Clickers can't replace lecturing abilitity

Tuesday, April 7th, 2009

Using a clicker in class

Jonas Hrebeniuk

THEY WON'T LET US PLAY NINTENDO IN CLASS, BUT CLICKERS ARE FINE. Back in the day, we were getting high scores on these babies. Now they allow professors to slack off in lecture.

In a recent edition of the Western News, the paper once again ran a story emphasizing the pedagogical benefits of classroom clickers.

In the final sentence of the story, the professor interviewed provided the following rationale for why he likes using the devices in his teaching:

“I’m not a good enough lecturer to just talk for 50 minutes,” he said.

Whether or not this statement was made in jest, it requires some further introspection.

According to Western’s “40-40-20” rating system, professors are assessed by equal merit on their teaching and research, with less emphasis placed on their committee work.

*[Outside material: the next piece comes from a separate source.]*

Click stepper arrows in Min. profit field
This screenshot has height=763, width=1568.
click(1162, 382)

By definition, any professor on the tenure track, or who has secured a full-time position, should be spending an equal amount of time making their lectures as interesting as possible as they do publishing papers.

With the realities of larger class sizes and disinterested students, many professors have turned to alternative methods to engage students, such as using PowerPoint presentations to present their material.

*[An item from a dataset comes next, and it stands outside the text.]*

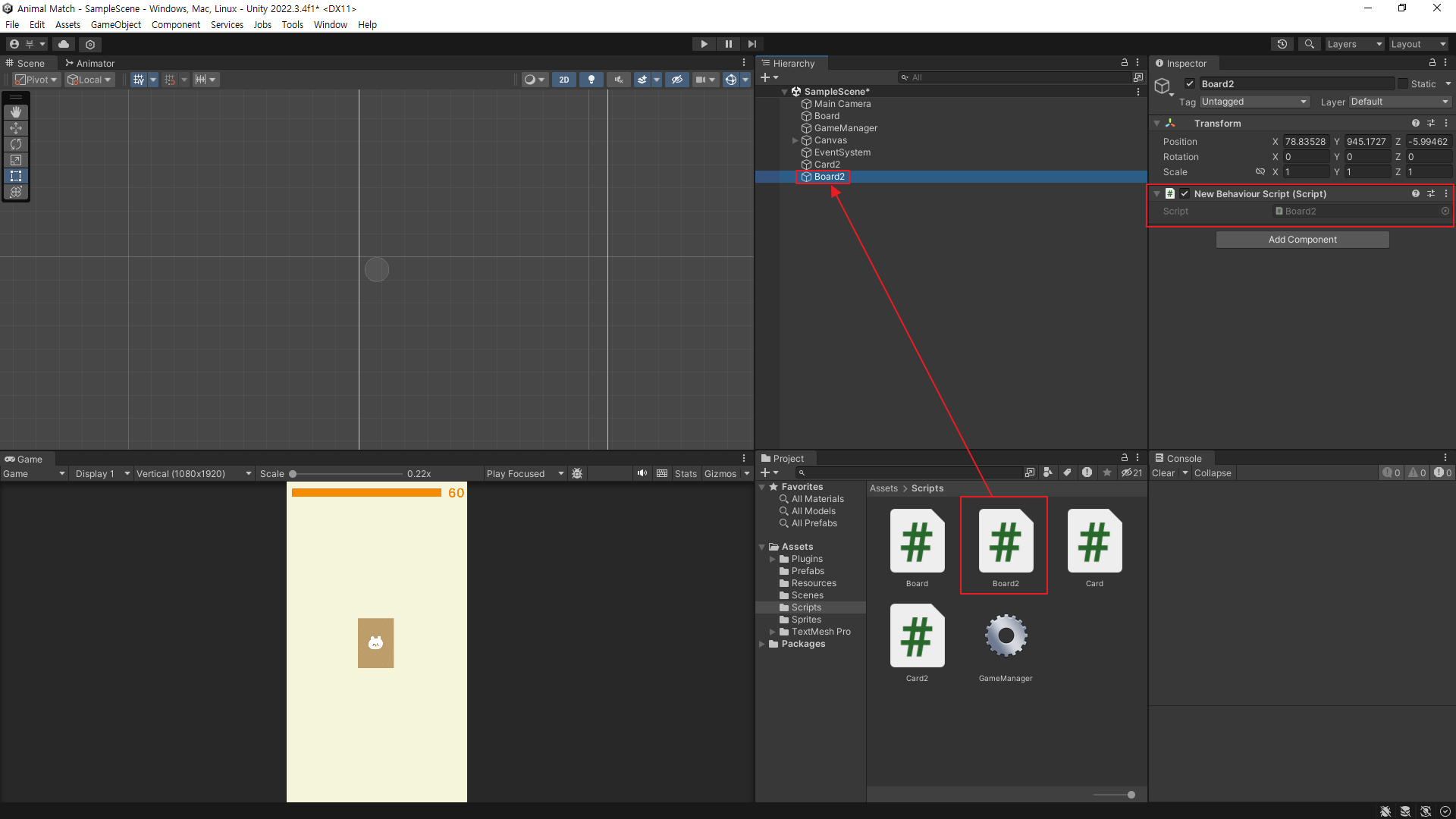
Task: Select the Rect tool in Scene
Action: click(x=16, y=176)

While there be may some merit in arguing how some forms of technology can assist students with their learning, it is highly debatable how much impact a clicker can have on this process.

Although some students may be induced to attend their lectures to acquire requisite participation marks, it is unlikely they are really more “engaged” by clicking a button a few times per lecture.

Furthermore, while I have never had to use a clicker in any of my classes, I have never heard anyone provide a testimonial on how using a clicker has made them any more interested in the material they studied.

I have, however, heard many people discuss how a particular professor has influenced their decision to pursue a particular field due to the passion they regularly demonstrated over their subject material each lecture.

It seems, then, no matter how much technology is introduced or “innovative methods for engaging students” are suggested, nothing can ultimately replace a passionate lecturer for students.

Technology, while perhaps a necessity in the modern classroom, should always be secondary to the lecture professors devise.

Until this mentality is fully embraced and promoted by Western’s administration, the so-called equal weighting the school places on its teaching and research should be regarded as no more than rhetoric.

In the future, rather than promoting classroom clickers, Western should seek out professors whose students can attest to their ability to lecture for a full 50 minutes.